Una de las prohibiciones fue dictada por Felipe V (Lerma, 21 de diciembre de 1721), en ella se prohibía "el uso de puñales o cuchillos u otras armas blancas", además, se daba por condenado "por el simple hecho de aprehensión con esas armas", con la pena de seis años de presidio si era noble o de galera si era plebeyo. Durante el año siguiente el Consejo de Castilla completó esta orden notificando a los cuchilleros que no fabricasen ese tipo de armas blancas prohibidas y que rompieran las existentes.

A causa de estas y otras disposiciones jurídicas que prohibían el uso de las navajas, dagas, cuchillos y puñales, los premios artesanos albacetenses tuvieron que cerrar sus obradores y dedicarse a otras actividades. Pero, lo cierto es que, con el cierre de los centros cuchilleros de Albacete no cede en absoluto la costumbre de llevar y utilizar navajas. Por ello, aumentó tanto el número de navajas importadas del extranjero, hechos comprobables en el Libro de Comercio de España de 1850 a 1869.

Un hecho curioso es observar como se manifestó el espíritu gregario, de forma que el gremio de cuchilleros de Albacete ubicaron sus talleres alrededor de un barrio.
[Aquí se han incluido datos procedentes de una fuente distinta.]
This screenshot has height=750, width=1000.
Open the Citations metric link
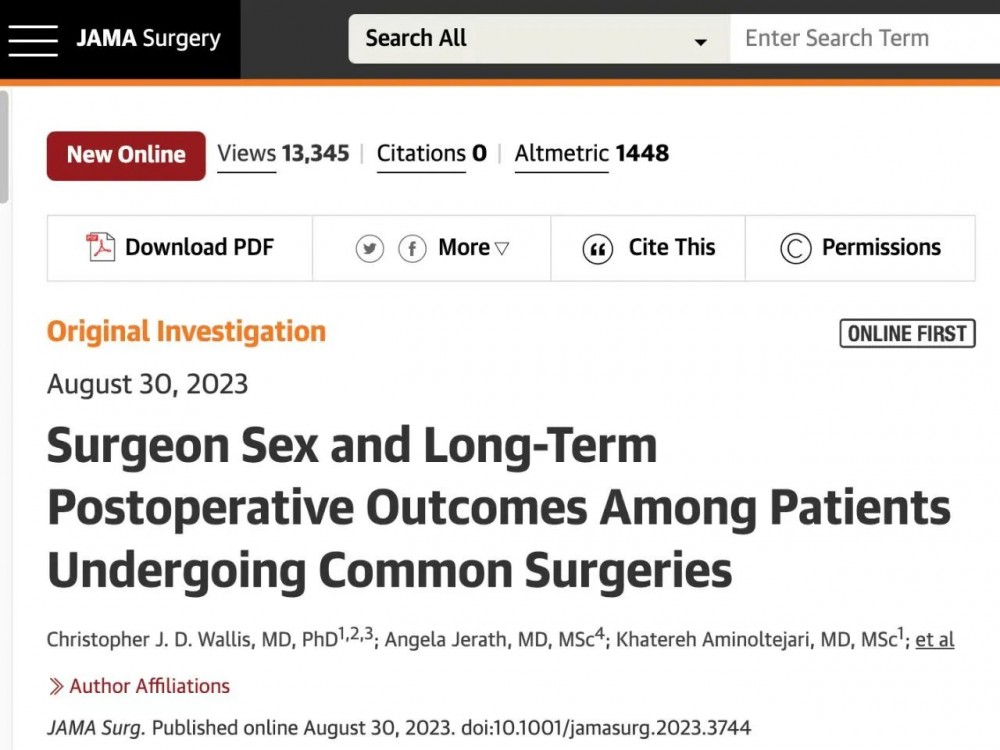click(x=432, y=154)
Quizás por la más fácil localización para quien desease encontrar un cuchillo o navaja o cualquier instrumento cortante, por la semejanza de la actividad industrial, económica y comercial, lo cierto es que todos los cuchilleros de Albacete se instalaron en un mismo barrio formado por las calles Zapateros, Puerta de Chinchilla y San Agustín. Allí vivían y convivían maestros, oficiales y aprendices de cuchilleros.
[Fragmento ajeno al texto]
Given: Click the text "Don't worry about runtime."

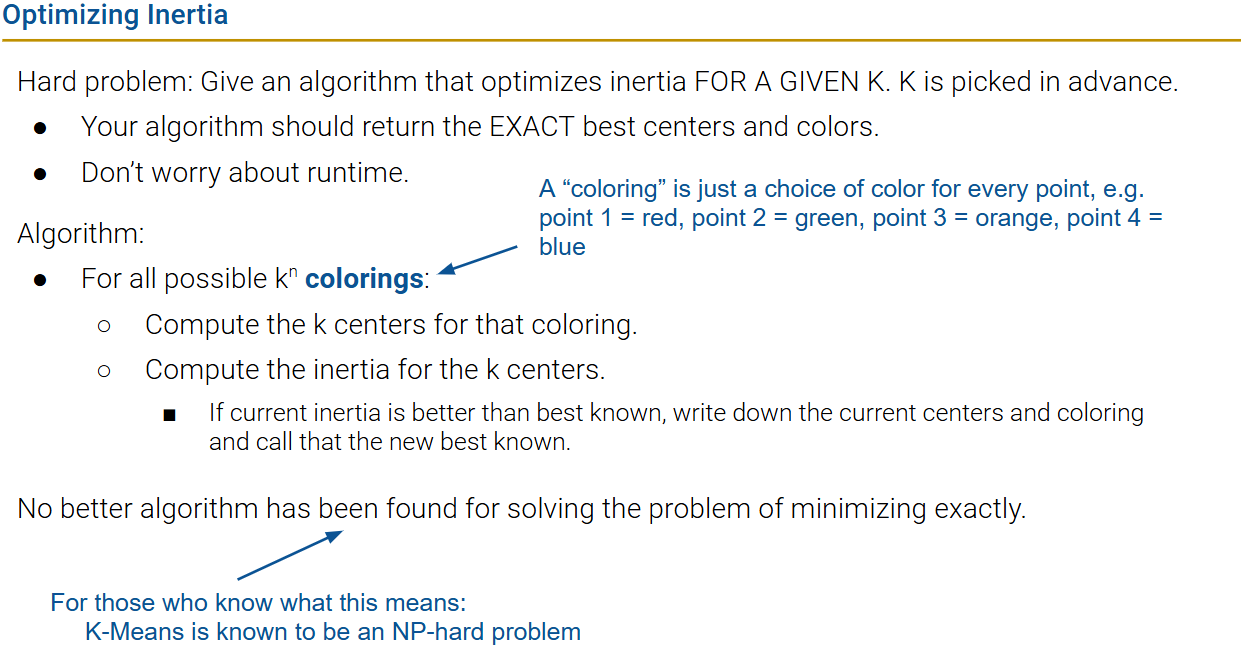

Los cuchilleros de Albacete de los siglos XVII y XVIII ya tenían un contrato pormenorizado donde se establecían las condiciones de trabajo entre el que deseaba formarse, el aprendiz, y el maestro. Se menciona que estos convenios se celebraban todos ante escribano (notario), con firmas de varios testigos, la escritura la contraían tres interventores; el maestro o empresario, el padre o tutor y el aprendiz de cuchillero.

El trato era que el maestro cuchillero se hacía cargo del pupilo mientras durase el aprendizaje, se comprometía a enseñarle el oficio sin dejarse nada, a darle de comer, vestirle, calzarle, cama donde dormir y vida honesta. Al final del período de enseñanza debía darle; un vestido de paño de la tierra, ferreruelo, ropilla, calzones, medias, zapatos, sombrero, camisa y valona, todo debía ser nuevo. No podía echarlo de su casa, si no era por causa justa, porque debería pagarle lo que justamente se le debiera por el tiempo transcurrido.

El aprendiz se obligaba a vivir y servir en casa del maestro cuchillero, no podía irse de su casa y servicio. Si lo hacia y se ausentase, el padre se comprometía a hacerlo volver, a que el aprendiz pierda lo servido y a pagar los daños y prejuicios ocasionados.

Vida dura la del cuchillero, casi siempre anónima en su arte y esfuerzo, dejando su alma y esfuerzo en sus obras para el disfrute y orgullo de los demás.